As a child, Hernández didn’t understand what was going on. “There were times we were kept in a house for a week, and they didn’t let us go out,” he recalls. “We were in a small room full of people, at least 20 people, living on the floor, eating once or twice a week if we were lucky. They wouldn’t let us go outside or see the sun. It was just this empty room full of people, and they all had the same purpose of coming to the United States to have a better life.” Now, the 21-year-old works full time as an administrative legal assistant at Public Counsel in Los Angeles, a legal services firm that helps unaccompanied migrant youth, and studies business administration at El Camino College. He’s also considering going to law school, inspired by both the attorneys and the children he currently assists. “I see myself in those kids sometimes,” Hernández says. “I was in their shoes. Now that I’m working here, I’ve found my passion.”

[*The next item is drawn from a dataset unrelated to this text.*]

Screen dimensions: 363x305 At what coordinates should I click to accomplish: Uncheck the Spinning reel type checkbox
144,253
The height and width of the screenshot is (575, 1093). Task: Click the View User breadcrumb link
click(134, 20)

Yet it wasn’t just merit and hard work that allowed Hernández to attend college and embark on a legal career. Immigration policy played a significant role. In 2012, when former President Barack Obama announced the Deferred Action for Childhood Arrivals (DACA) initiative, which shields young undocumented immigrants from deportation and provides them with authorization to work, both Hernández and his brother were able to receive benefits. For the first time, they had Social Security numbers, which allowed them to apply for state financial aid, get drivers’ licenses, and legally seek employment. “My life changed ever since I got a work permit,” Hernández says. “I was also able to get a job here at Public Counsel. Before that, it was very difficult for me to find opportunities.” DACA has also enabled Hernández’s younger brother to attend California State University Dominguez Hills and become a paramedic.

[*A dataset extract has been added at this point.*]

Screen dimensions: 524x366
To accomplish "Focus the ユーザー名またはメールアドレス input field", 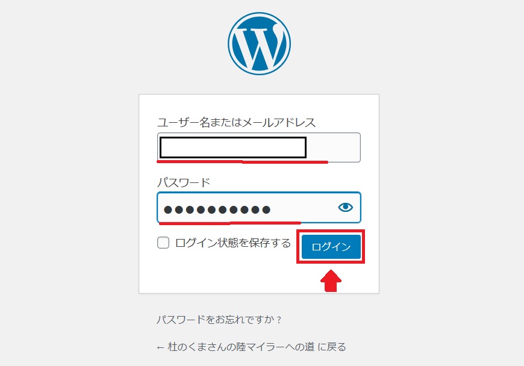I will [259, 147].
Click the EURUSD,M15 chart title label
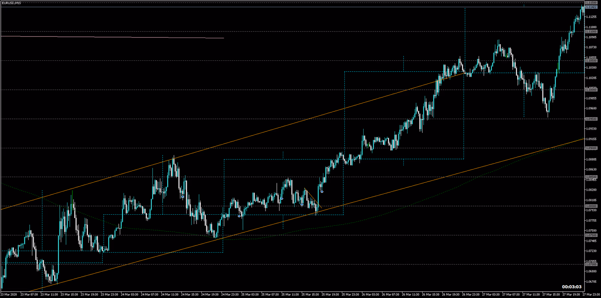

At Public Counsel, Hernández is the first point of contact for unaccompanied children in immigration court. He handles intake scheduling, executes translations at asylum offices and during interviews, and sits with children for hours to understand their cases. “Sometimes I walk into a client meeting and I’m thinking, OK, this kid went through the same thing I did,” he says.
Becoming a permanent U.S. resident is Hernández’s dream, yet few avenues currently exist for him to achieve it. Residency would allow Hernández to apply for federal financial aid, making the possibility of law school economically feasible. “I do feel safer with my work permit,” Hernández says, “But that doesn’t guarantee that I’ll be here and continue to be allowed to work.” He also worries about whether the DACA program might be suddenly cancelled. With legal residency or citizenship, Hernández would also be able to sponsor his parents, who currently lack authorization to live in the United States. Despite having paid taxes and having worked full-time for more than a decade, both live with a constant fear of deportation. “Sometimes I get very paranoid when I hear on the news all these raids going on in California,” Hernández confesses. “I tell my parents don’t go out. If anybody knocks on the door, don’t open it. It’s very scary, because I see them go to work every day, and one day they might be at the wrong spot at the wrong time.”

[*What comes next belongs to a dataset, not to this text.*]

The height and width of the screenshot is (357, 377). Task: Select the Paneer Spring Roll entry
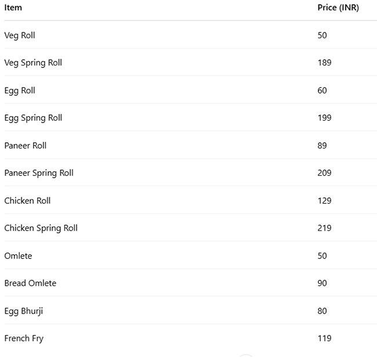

Hernández says that improved access to legal counsel should be a goal of U.S. immigration policy. “Paying for an attorney or an immigration attorney is so expensive. Now that the immigration system is so complex and so difficult to understand, everyone needs access to affordable attorneys or the chance to have themselves represented.” For minors, in particular, he says, attorneys are essential. Sometimes their parents are forced to act as attorneys if they can’t afford professional counsel. And although Hernández’s current role at Public Counsel is largely administrative, it still offers him perspective and insight into the legal complexities inherent in U.S. immigration policy. “That’s why I’m interested in going to law school,” Hernández says. “I want to be able to help those kids.”